JAJA700 May 2022 AM623 , AM625
電力とレイテンシの最適化には、ハードウェアとソフトウェアのコデザインが非常に重要です。ハードウェアとソフトウェアの適切な境界を把握し、どの機能をハードウェアに置くか、どの機能をソフトウェアに置くかを、定義段階の早い時期に決めることが重要です。USB および DDR のリセット分離および保持方式などの革新的な新機能によって、構成設定の保存と復元が不要になるため、低消費電力モードの開始および終了モードのソフトウェア・シーケンスを簡素化できます。低消費電力の使用事例と IO の保持能力に基づいて IO 状態 (プルアップおよびプルダウン) を最適化することにより、システムの堅牢性と信頼性が向上しています。
開発フェーズの初期段階で、いくつかの異なる HW/SW パーティションを評価して、システム全体の使用事例と目標 (コスト、性能、消費電力、レイテンシ) を満たす最適な実装を決定しました。AM62x プロセッサ 図 3-1は、に示すように主に4つのドメインに分割されています。
アプリケーション・ドメインは、高性能 CPU、ハードウェア・アクセラレータ、高速ペリフェラルで構成されています。このドメインは、内部パワー・スイッチを備えたさまざまなサブシステムにさらに分割されています。システムの使用事例によっては、これらのサブシステムは、内部のパワー・ドメイン・スイッチを使用して完全にパワーダウンできます。たとえば、クラスタ内で未使用の CPU コア、ハードウェア・アクセラレータ(グラフィックス、ディスプレイ)などです。さらに、ディープスリープ・モードおよび MCU のみモードでは、内部サブシステムの電力ゲーティングにより、アプリケーション・ドメインが最小消費電力モードになります。
MCU ドメインは、リアルタイム CPU とペリフェラルで構成されています。このドメインは、アプリケーション・ドメインから完全に独立して動作するように構成できます。これは、車載用、産業用、バッテリ駆動のいくつかのアプリケーションで重要な差別化機能です。
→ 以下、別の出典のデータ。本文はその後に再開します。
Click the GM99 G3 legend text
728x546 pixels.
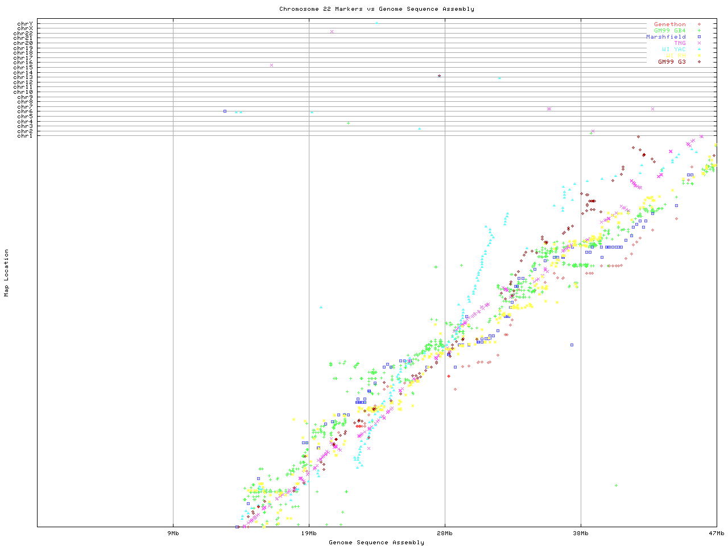672,61
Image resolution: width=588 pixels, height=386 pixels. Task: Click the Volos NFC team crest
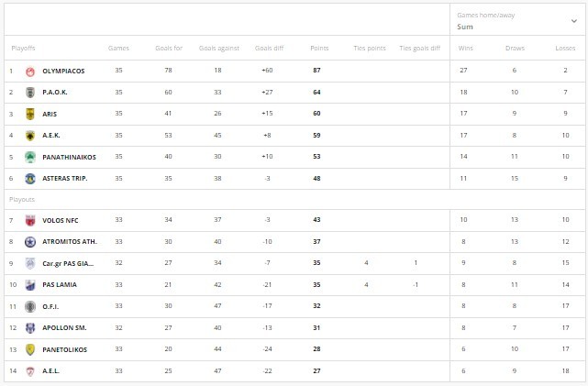(x=29, y=220)
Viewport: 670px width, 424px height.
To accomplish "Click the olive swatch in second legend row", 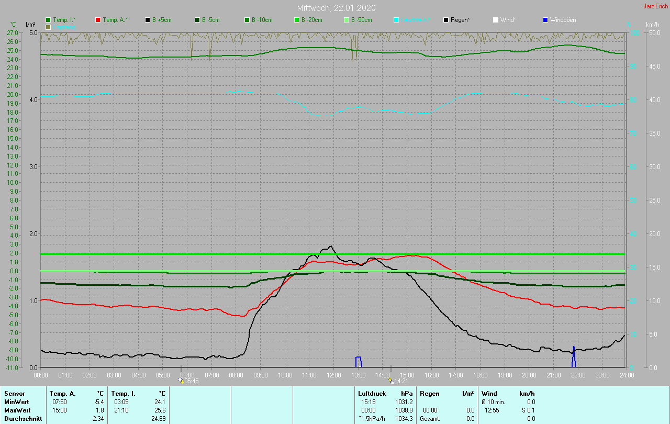I will pyautogui.click(x=49, y=27).
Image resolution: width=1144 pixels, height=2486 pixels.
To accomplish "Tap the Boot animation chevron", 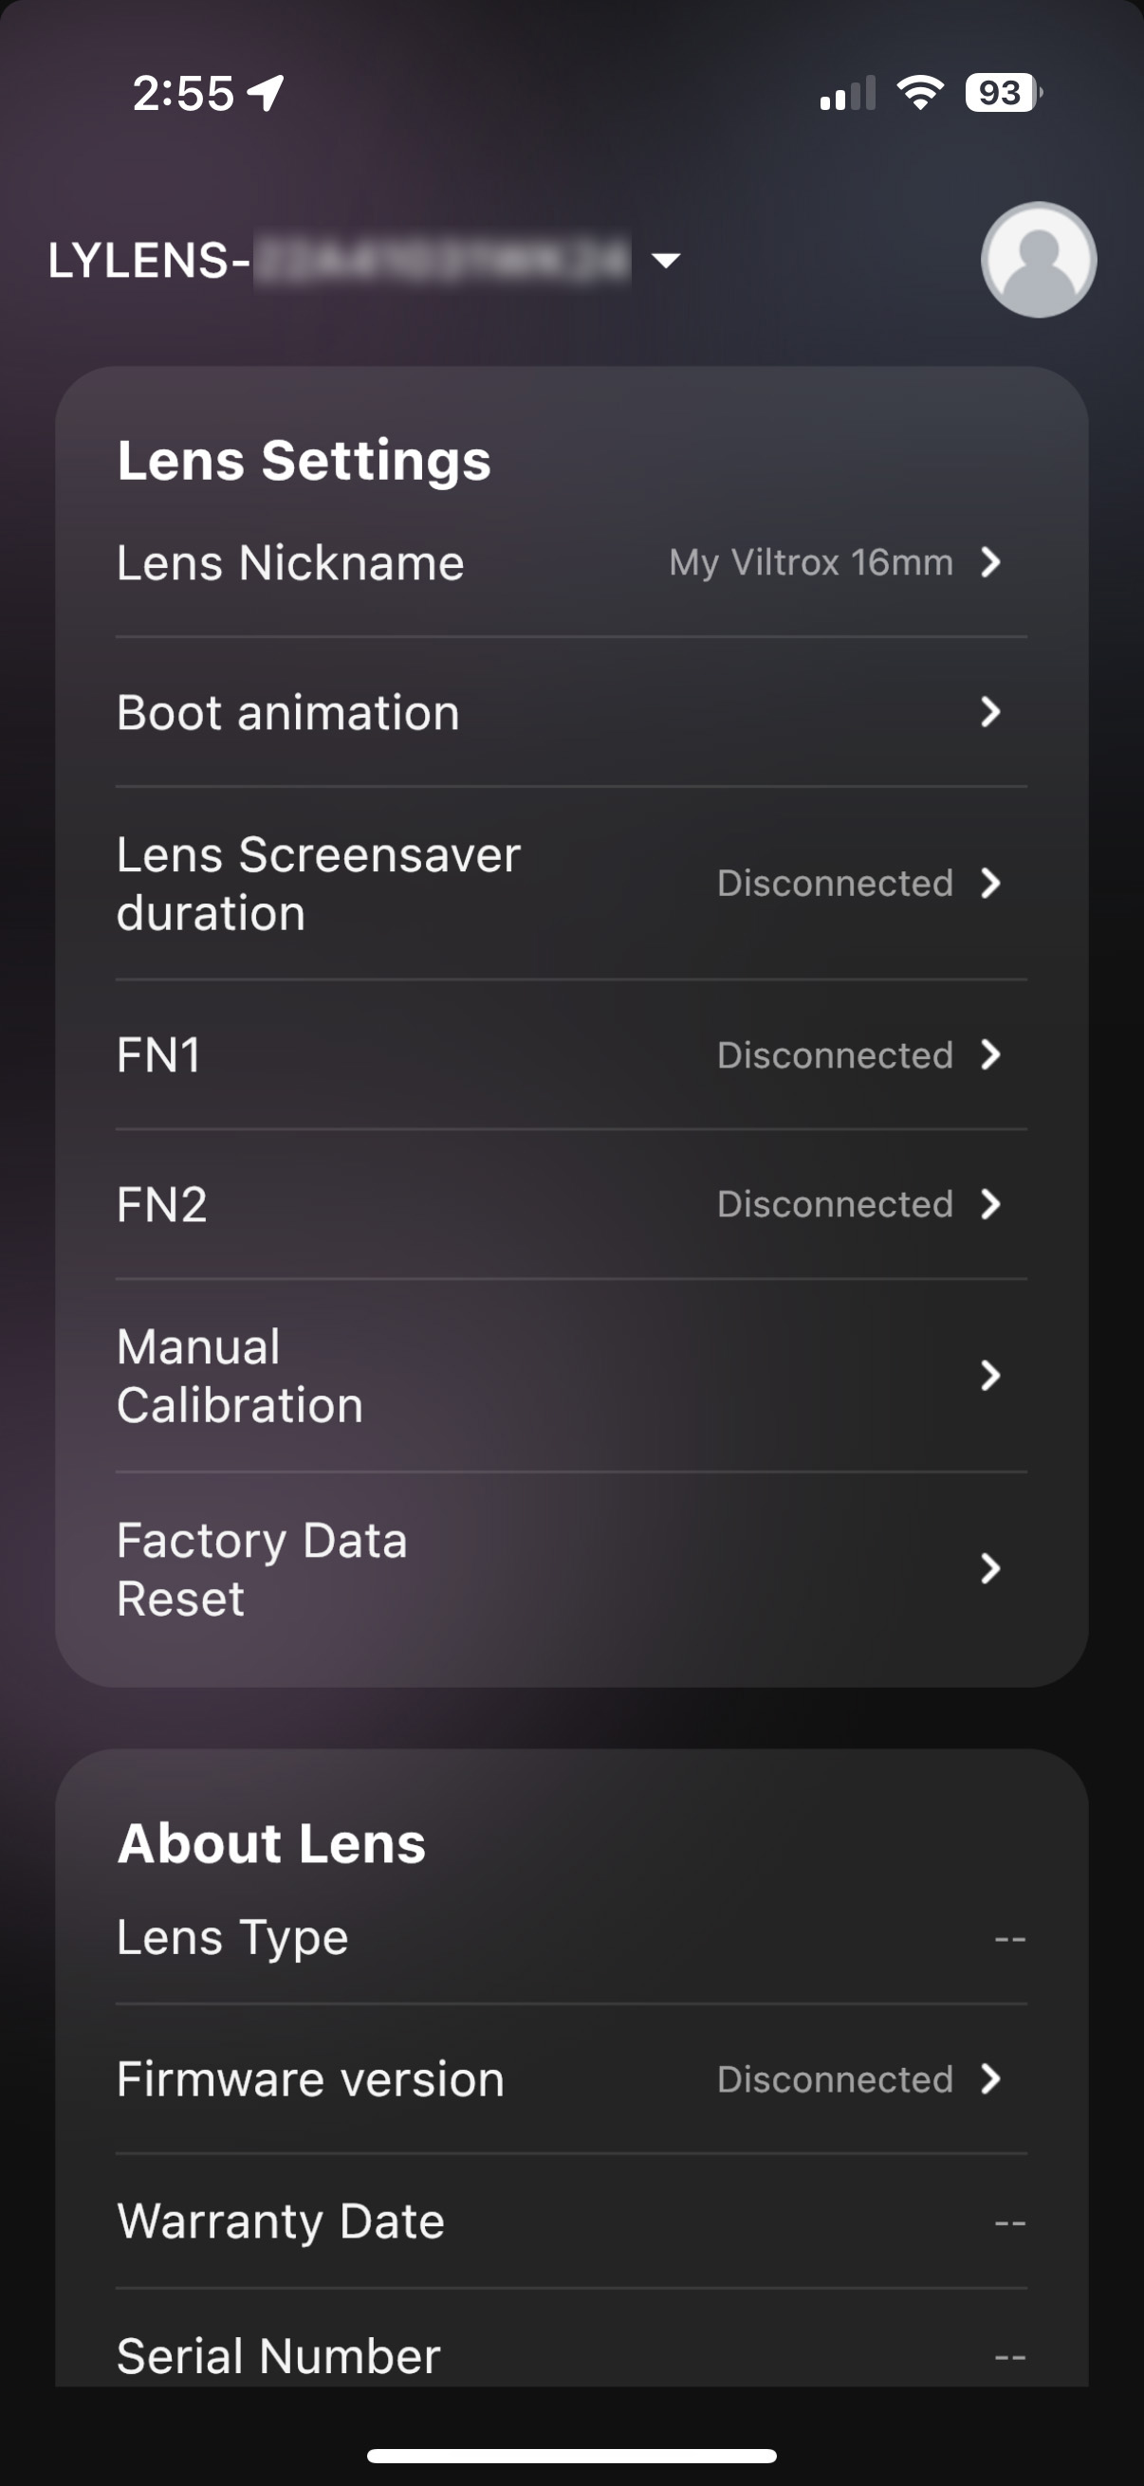I will (990, 712).
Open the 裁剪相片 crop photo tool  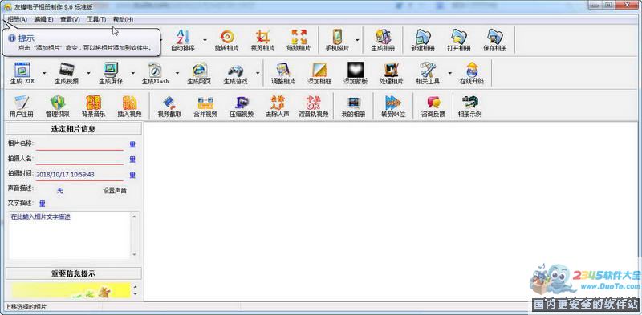pyautogui.click(x=262, y=41)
ディープスリープ・モード中は、内部のパワー・スイッチにより MCU ドメインの電源をオフにできます。
ウェークアップ・ドメインは、パワー・マネージメント CPU およびクロック、リセット、電源、ウェークアップなどのシステム・コンポーネントで構成されます。このドメインは、デバイスのブートアップ、リソースの構成と管理、および低消費電力の管理を行います。このドメインを中心にハードウェア分離を構築しており、アプリケーションとマイコン・ドメインを明確に分離できます。Sitara MPU デバイスは、ハードウェア機能とソフトウェア機能の間で責任を注意深く区分することで、よりシンプルで堅牢な低消費電力モードの開始および終了シーケンスを実現します。さらに、低消費電力モードの開始/終了レイテンシを改善するために、Sitara MPU デバイスは、USB および DDR リセットの分離および保持方式などの革新的な新機能を開発し、ペリフェラル構成の保存と復元が必要になる複雑なソフトウェア・シーケンスを回避しました。